Count every line in the records below that contains the string "will". Report that number alone.
-- -- --
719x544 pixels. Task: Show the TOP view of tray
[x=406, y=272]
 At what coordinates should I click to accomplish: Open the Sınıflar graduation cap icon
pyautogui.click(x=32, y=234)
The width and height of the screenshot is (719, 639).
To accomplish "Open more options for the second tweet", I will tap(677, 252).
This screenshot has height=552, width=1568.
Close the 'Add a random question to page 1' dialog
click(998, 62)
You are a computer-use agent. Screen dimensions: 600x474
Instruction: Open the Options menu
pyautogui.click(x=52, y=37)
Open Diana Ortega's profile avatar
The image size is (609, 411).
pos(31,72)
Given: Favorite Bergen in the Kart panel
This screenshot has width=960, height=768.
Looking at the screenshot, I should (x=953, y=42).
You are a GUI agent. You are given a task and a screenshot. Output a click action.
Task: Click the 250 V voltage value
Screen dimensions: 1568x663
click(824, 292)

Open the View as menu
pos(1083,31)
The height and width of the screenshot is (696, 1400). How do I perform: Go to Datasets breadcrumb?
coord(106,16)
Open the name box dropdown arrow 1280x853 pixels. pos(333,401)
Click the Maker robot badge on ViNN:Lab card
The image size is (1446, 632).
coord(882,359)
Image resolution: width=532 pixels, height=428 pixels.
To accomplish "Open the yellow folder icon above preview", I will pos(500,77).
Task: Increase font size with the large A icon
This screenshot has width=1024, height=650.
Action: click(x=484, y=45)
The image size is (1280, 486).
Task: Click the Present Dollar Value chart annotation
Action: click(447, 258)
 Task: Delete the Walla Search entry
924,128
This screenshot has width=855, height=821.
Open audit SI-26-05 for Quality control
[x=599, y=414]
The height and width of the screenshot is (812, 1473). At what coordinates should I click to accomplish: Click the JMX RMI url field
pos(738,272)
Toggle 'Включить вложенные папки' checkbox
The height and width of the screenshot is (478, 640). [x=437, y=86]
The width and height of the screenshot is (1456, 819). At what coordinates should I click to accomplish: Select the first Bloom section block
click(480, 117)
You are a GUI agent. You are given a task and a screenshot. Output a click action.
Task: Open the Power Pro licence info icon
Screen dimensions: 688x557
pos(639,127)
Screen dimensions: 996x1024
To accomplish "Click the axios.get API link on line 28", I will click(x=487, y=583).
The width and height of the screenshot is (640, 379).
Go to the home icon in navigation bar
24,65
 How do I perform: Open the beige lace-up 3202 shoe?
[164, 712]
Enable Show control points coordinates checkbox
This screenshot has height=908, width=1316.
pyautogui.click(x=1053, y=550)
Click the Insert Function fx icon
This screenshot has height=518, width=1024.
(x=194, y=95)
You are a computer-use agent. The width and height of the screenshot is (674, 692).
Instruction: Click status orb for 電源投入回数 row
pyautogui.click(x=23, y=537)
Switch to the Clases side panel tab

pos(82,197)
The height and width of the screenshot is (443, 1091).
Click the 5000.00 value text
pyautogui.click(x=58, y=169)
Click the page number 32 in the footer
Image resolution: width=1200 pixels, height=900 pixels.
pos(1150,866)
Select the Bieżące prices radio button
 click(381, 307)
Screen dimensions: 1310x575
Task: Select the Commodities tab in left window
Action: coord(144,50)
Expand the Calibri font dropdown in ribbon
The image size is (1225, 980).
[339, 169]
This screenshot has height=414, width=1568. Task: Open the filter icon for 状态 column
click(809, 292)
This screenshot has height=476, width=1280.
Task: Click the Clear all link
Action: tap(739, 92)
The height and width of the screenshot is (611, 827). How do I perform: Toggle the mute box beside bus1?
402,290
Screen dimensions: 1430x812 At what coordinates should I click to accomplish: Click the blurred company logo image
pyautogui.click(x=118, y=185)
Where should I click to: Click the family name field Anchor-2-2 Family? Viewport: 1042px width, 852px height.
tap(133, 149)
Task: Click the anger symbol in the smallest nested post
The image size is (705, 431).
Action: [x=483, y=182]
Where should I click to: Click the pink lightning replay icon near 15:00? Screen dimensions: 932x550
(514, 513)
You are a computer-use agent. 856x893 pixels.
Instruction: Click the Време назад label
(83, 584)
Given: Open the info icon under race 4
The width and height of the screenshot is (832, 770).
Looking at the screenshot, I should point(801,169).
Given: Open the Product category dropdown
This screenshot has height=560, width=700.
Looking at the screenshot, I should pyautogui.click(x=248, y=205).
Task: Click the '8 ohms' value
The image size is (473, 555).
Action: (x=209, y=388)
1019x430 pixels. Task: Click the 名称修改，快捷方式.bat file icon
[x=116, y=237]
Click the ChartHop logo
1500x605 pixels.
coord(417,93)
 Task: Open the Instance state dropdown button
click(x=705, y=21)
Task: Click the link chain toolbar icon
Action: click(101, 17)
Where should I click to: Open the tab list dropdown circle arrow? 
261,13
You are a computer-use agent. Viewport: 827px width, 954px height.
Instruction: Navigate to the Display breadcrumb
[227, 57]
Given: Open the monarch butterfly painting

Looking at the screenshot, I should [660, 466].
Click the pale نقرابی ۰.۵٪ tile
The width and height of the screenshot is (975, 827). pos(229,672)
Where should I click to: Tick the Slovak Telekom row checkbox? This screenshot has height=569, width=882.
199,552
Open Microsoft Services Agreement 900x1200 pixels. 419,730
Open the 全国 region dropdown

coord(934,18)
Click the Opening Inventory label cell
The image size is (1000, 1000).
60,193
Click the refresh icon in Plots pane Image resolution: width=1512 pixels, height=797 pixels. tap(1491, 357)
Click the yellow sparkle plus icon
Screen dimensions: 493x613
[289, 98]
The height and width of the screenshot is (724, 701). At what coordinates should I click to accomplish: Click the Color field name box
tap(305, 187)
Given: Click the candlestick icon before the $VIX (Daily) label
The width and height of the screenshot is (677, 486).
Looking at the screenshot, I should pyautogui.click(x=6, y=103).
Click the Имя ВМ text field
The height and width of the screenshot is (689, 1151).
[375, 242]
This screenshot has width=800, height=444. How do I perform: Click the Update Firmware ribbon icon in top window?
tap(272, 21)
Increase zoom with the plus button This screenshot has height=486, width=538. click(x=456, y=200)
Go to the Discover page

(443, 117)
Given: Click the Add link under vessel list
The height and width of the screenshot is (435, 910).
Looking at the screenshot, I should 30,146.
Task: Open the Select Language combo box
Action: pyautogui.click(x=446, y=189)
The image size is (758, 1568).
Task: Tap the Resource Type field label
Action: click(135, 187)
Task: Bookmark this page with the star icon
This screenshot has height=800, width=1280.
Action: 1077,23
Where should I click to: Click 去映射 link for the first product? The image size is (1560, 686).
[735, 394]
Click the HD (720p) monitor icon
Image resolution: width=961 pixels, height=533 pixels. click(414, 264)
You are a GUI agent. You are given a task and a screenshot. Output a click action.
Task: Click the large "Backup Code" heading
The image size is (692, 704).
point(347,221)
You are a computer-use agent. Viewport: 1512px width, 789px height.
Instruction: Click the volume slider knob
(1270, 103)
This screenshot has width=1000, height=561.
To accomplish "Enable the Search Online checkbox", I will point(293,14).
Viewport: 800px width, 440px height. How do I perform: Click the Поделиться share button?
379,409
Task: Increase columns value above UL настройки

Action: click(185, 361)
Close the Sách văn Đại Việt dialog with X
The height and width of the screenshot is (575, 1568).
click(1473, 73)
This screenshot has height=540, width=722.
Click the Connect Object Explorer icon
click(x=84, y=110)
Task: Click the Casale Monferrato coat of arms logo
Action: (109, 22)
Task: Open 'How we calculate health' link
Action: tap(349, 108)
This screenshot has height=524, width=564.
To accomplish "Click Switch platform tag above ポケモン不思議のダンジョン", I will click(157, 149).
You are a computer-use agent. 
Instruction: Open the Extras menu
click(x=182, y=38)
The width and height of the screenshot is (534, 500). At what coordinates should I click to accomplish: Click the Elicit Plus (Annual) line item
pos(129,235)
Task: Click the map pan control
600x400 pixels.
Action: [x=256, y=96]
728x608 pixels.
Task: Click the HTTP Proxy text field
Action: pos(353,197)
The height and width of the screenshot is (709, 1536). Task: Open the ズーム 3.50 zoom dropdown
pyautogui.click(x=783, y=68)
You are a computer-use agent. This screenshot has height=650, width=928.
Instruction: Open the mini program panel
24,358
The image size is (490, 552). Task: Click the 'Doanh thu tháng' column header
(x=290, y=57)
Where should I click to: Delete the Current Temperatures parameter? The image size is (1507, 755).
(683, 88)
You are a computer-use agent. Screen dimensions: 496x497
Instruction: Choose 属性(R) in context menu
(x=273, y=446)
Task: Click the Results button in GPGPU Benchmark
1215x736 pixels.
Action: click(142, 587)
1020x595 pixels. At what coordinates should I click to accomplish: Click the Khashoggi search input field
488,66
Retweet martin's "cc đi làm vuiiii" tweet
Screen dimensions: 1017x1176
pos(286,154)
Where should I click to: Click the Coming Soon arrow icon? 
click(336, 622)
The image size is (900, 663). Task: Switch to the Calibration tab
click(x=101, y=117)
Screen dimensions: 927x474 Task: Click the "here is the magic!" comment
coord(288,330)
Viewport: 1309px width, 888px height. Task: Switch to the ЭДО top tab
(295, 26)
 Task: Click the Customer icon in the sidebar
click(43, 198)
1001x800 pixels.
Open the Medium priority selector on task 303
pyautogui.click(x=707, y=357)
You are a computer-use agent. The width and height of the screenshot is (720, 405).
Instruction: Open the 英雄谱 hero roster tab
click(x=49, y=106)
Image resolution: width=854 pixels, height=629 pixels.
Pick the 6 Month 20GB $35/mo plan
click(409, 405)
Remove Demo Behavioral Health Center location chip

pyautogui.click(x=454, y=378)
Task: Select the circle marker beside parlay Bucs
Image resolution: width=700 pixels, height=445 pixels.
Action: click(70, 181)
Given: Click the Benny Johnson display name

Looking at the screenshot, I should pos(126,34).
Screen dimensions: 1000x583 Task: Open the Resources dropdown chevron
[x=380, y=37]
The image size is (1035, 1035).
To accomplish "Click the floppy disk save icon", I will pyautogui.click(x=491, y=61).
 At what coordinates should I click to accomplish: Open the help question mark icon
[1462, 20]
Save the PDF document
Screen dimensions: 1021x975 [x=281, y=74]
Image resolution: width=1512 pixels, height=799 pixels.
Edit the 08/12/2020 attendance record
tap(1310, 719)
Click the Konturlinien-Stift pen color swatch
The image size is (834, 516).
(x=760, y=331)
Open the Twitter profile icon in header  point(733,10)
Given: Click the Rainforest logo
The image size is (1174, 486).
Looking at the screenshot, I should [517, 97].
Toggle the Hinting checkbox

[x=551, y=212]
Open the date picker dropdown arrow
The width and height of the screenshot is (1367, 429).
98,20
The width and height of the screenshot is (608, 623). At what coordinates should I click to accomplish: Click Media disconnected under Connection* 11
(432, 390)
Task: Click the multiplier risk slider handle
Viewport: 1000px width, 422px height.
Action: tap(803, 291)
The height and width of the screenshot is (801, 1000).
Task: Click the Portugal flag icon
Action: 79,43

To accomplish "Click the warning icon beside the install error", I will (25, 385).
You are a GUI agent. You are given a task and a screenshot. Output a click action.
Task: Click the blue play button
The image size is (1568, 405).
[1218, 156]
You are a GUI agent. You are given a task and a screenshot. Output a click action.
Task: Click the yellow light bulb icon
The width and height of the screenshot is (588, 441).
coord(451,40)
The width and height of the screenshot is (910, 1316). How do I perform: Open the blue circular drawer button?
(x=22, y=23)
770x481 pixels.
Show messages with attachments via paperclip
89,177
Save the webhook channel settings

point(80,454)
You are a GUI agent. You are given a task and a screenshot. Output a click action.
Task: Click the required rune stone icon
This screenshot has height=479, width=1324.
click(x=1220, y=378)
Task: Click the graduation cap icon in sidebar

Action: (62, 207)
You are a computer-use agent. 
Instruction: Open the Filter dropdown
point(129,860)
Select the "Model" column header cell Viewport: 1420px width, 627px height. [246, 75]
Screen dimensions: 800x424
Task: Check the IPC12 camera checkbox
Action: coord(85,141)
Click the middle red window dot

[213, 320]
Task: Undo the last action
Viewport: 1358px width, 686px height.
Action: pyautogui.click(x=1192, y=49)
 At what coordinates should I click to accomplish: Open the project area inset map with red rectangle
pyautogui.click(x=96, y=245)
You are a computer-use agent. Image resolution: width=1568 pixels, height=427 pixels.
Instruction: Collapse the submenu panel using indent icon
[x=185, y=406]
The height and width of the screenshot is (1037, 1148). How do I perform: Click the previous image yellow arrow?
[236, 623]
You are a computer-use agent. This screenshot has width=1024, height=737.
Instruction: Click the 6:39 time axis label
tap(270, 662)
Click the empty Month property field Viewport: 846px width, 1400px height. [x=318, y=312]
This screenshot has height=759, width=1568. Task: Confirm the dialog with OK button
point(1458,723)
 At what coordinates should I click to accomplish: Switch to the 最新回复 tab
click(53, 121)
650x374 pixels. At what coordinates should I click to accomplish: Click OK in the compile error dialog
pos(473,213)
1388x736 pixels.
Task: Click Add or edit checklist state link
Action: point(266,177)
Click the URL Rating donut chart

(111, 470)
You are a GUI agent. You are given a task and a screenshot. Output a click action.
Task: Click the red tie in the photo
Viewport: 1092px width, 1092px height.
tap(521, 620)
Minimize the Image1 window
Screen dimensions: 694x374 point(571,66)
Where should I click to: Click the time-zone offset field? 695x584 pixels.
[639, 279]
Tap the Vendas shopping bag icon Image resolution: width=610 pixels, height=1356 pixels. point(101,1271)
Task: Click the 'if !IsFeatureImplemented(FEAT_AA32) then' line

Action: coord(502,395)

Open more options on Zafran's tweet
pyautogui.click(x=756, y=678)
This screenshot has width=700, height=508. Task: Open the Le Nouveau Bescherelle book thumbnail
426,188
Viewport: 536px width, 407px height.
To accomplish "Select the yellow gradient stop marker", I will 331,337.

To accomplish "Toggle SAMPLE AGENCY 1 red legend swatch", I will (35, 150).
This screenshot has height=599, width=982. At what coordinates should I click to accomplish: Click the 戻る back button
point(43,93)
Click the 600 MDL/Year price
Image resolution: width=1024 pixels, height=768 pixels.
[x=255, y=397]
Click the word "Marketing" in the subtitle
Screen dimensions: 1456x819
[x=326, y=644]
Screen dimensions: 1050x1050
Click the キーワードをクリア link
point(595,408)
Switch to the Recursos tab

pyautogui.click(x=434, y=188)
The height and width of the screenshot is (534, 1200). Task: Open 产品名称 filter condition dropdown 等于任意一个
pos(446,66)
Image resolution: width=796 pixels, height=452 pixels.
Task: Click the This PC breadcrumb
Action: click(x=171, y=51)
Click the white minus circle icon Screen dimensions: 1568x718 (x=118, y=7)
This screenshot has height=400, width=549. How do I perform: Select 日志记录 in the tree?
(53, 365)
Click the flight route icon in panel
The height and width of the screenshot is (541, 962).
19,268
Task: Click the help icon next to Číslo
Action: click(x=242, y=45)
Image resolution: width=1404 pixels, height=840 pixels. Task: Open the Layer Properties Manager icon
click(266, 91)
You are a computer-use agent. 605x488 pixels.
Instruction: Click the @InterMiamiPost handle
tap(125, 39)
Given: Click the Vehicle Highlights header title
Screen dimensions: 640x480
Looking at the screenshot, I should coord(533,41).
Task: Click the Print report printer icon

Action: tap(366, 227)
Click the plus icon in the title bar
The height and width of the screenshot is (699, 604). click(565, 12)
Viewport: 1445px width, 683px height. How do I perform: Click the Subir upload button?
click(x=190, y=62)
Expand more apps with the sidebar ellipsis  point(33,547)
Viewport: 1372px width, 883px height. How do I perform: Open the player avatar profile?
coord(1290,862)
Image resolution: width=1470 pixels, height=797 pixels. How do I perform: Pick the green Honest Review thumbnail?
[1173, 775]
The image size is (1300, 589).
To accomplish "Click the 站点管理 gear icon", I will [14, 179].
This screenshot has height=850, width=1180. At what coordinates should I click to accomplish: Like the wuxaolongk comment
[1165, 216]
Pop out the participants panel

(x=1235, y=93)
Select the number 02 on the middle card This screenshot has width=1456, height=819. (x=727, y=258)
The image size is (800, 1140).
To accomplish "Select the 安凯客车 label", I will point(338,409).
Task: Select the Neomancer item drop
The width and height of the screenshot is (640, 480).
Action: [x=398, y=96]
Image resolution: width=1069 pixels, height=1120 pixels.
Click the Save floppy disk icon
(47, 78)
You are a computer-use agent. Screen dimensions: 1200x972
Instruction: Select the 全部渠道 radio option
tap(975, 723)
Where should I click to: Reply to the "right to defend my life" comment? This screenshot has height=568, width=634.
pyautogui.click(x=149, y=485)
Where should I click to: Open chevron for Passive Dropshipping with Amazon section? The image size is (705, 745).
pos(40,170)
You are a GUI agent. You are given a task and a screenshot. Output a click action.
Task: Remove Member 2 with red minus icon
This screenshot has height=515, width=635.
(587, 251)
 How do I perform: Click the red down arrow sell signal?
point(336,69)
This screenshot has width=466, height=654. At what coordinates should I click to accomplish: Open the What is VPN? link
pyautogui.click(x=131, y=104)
-- -- --
• _RESULT OF THE EXERCISE_:
11